** Opening Data section block **

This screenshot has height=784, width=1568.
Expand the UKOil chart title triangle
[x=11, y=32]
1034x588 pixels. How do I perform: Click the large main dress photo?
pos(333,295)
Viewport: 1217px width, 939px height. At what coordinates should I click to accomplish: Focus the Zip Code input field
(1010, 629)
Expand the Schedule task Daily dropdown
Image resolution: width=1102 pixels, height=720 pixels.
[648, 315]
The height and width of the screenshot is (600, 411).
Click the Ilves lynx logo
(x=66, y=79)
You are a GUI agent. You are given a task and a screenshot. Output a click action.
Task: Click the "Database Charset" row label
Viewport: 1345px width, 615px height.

** Closing Data section block **

*About this task*.
Every entry needs to be copied again, word for word.

*Exercise answer*.
This screenshot has height=784, width=1568.
Expand the UKOil chart title triangle
[x=11, y=32]
1034x588 pixels. How do I perform: Click the large main dress photo?
pos(333,295)
Viewport: 1217px width, 939px height. At what coordinates should I click to accomplish: Focus the Zip Code input field
(1010, 629)
Expand the Schedule task Daily dropdown
Image resolution: width=1102 pixels, height=720 pixels.
[648, 315]
The height and width of the screenshot is (600, 411).
Click the Ilves lynx logo
(x=66, y=79)
You are a GUI agent. You are given a task and a screenshot. Output a click action.
Task: Click the "Database Charset" row label
Viewport: 1345px width, 615px height.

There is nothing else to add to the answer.